La sustitution, seulement un
moindre mal
Comment agir ? Que faire ?
Nous devons, puisque désormais nous ne pouvons plus pratiquer
la politique de l’autruche, changer de discours en maintenant
un refus ferme de la substitution. Et affirmer que la seule solution
vraiment valable est l’abstinence.
Informer
les jeunes en mettant en place une grande prévention, un
réseau de formateurs ;
Informer
les parents à l’aide d’une plaquette, de témoignages,
de réunions d’information ;
Accueillir
les jeunes en difficultés en créant des centres
d’accueil visant l’abstinence ;
Cependant, la substitution semble être un moindre mal dans
des cas très précis :
pour
conduire un héroïnomane vers le sevrage. Ce sevrage
via la substitution nécessite un accompagnement médical,
psychologique et affectif très fort.

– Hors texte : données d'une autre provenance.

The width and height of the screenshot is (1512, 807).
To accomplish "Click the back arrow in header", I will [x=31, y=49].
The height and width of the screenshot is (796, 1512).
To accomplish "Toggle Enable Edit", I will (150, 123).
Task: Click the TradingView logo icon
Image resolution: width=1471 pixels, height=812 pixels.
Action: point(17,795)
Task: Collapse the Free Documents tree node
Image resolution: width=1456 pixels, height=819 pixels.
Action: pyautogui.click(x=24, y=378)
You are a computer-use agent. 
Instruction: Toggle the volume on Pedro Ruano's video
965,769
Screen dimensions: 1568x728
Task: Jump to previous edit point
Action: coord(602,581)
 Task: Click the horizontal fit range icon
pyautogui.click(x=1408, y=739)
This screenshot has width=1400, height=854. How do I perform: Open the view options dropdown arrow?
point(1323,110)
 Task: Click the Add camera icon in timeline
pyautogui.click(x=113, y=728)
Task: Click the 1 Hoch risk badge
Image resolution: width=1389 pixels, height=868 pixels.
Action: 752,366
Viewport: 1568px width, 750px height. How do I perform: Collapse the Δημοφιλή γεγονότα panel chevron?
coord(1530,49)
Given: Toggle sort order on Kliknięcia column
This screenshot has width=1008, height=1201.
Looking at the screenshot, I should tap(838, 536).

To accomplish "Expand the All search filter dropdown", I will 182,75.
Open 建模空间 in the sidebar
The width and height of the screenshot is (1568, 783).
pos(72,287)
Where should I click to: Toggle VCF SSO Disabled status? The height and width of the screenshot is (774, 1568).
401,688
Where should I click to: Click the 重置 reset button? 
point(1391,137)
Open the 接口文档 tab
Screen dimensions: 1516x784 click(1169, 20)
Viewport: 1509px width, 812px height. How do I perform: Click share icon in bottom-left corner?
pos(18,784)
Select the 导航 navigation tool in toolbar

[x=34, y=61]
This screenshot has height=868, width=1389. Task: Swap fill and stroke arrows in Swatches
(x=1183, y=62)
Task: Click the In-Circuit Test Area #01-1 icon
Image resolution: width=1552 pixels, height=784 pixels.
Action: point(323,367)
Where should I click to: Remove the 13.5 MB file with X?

La prise de substitution
ne devrait alors pas dépasser un court délai, et
être rapidement dégressive Cette méthode devrait
apporter des résultats positifs, surtout pour les cas nécessitant
un sevrage rapide, par exemple pour les femmes enceintes ou des
personnes en déchéance complète, au bord
du suicide.
Pour
les héroïnomanes de plus de 35/40 ans ayant déjà
essayé plusieurs fois l’abstinence, mais sans résultat.
Ces cas restent des exceptions : la prise en charge recommandée
devrait être l’abstinence.
Mais en France nous avons une fâcheuse tendance à
voir dans les exceptions une généralité,
et à leur donner force de loi, légiférant
à partir de cas particuliers. C’est ne pas savoir
ce qu’est la loi, qui est toujours générale.